Art: Alexandre de Riquer - Tardor (Autumn), 1897.


  1. Thanks for sharing your list. Fall season is one that I look forward to. I love everything about it. I know that it would be so nice if there will be a scent that will remind me of this season. Love your top picks!

  2. Gaia, first of all, I am remiss and late in wishing you a happy, healthy New Year. I love this time of year for slowly sliding into my heavier fall fragrances. I am also a chypre-all-the-time person, but this time of year is especially good for these wonderful perfumes. Coty Chypre is right up at the tippy-top of that list. I am lucky enough to possess two bottles of this glorious elixir, both of which smell as fresh and delicious as the day they were bottled. I am loathe to give up my carnation frenzy just yet; I've been wearing L'Artisan Oeillet Sauvage and Aedes Oeillet Bengale, which is now my holy grail. I keep buying decants of the stuff, and I really should just spring for a bottle and get over myself. I believe this is one that could conceivably be worn right up until the first cold snap. I'm going to give it my best shot anyway.

  3. I love these lists. I have a deep, abiding love for tuberose and understand the need to hang onto it. Think I need to place a perfume sample order this afternoon.

  4. The Frost is so evocative of the wish to hold on to the last rays and warmth. I'm wearing Mille et Une Roses Lancôme as a similar gesture.

  5. ...just added Vetiver Oriental and it sings!

  6. Thanks for the Frost poem! Love that. Need poetry all year long, but, somehow, autumn and winter are the times that I can't even imagine life without a daily dose. And great list of perfumes! Am thrilled to hear about Seyrig! Can't wait to try it! And am going to immediately go retry that Bulgari - I know I have a decant somewhere (am not particularly happy about all that that "somewhere" means - *must* continue to try to bring order and peace to my decants and samples).

  7. I'm not sure I transition from one season to the other since my mood is always autumnal and I wear unbearably strong ambers in the midst of August shamelessly. On rotation this September: Chocolate Amere (soft, very soft, not enough power for the dead of winter but for now it works), Siberian Snow (green, soft embrace, not snowy at all on me), L'ombre Fauve and Indochine (delightful all year around), Musc Ravageur (uber tiny, cozy little kitty).

  8. I'm honored to be chosen here Gaia, thank you so much for your kind words -- I love what you say about Bergamoss! And as perfect as the solid form is for it, I'm working on a limited-edition Eau de Parfum of Bergamoss to release in the next months - it is really different!

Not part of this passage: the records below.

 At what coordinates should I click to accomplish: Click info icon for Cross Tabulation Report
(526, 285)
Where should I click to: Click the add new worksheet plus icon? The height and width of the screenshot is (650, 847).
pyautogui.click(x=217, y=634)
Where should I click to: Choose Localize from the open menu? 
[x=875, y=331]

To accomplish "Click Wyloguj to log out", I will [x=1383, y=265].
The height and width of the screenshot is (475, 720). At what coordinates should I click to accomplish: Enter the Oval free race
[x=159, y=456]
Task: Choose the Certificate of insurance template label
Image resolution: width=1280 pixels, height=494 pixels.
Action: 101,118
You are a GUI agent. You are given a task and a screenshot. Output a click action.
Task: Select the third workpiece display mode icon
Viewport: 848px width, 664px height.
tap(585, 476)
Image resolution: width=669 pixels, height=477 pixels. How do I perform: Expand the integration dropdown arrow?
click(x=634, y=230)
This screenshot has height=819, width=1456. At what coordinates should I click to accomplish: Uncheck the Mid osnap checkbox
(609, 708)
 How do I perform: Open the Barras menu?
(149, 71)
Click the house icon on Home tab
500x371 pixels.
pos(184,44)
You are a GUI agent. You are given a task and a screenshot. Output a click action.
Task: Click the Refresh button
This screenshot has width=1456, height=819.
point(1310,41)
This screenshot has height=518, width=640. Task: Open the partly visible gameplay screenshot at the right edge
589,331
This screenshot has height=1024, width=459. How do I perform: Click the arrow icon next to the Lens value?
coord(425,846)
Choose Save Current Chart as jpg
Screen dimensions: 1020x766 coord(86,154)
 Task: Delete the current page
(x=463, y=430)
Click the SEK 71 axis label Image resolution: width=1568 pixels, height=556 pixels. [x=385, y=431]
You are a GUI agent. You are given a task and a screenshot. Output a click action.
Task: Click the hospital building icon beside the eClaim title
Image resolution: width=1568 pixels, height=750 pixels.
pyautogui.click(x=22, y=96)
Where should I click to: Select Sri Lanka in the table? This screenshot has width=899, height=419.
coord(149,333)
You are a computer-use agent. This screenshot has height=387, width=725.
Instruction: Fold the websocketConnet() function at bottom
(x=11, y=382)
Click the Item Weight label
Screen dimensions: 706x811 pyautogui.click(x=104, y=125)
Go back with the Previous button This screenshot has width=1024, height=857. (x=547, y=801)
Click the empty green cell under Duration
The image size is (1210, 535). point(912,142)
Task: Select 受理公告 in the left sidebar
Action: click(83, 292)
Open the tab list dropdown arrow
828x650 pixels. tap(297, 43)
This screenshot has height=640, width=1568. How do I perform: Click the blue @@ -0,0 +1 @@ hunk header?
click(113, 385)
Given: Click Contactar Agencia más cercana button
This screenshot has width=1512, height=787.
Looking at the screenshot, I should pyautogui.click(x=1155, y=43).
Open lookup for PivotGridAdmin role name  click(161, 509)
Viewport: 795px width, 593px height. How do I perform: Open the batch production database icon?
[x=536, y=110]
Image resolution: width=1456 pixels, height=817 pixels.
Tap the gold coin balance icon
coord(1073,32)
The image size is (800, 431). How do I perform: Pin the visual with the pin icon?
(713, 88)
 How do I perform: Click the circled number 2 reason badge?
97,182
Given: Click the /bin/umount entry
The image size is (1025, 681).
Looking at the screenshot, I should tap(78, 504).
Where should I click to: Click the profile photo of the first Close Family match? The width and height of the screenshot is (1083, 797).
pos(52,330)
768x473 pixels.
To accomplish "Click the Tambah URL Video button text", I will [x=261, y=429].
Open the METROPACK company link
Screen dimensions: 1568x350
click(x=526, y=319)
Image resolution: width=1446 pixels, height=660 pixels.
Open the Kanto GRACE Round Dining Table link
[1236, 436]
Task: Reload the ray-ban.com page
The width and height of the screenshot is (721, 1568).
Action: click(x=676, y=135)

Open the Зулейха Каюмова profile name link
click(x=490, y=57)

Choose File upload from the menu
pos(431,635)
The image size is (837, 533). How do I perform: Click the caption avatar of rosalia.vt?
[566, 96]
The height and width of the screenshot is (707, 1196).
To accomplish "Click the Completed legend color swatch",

  9. I am not a fragrance connoisseur by any stretch, but even I recognize that certain scents are better suited to some seasons than to others. For me, it wouldn't be fall without Musc Ravageur and this year I've added Tom Ford's Noir Pour Femme to the rotation. A friend had purchased it and it lasted all of two seconds on her so she gave it to me. On me it opens with a blast of sweet spice, fades to almost a whisper, and then blooms gloriously. I love it! As for Musc Ravageur, it's on my very short list of all time faves. Now if only the weather would cool down. We're having another heat wave in So Cal and so I'm still favoring my summer fragrances.

  10. Every year my fragrance taste changes for fall (and again for spring), usually after a period where I don't like much of anything--it's as if my scent nose has to go down for maintenance. But this year, I may have found the secret themes for the fall change: (1) skanky or (2) beeswax. For the first, I recently fell in love with l'Eau Scandaleuse and Salome, and for the second, I read MCMC Kept as beeswax, though no one else seems to.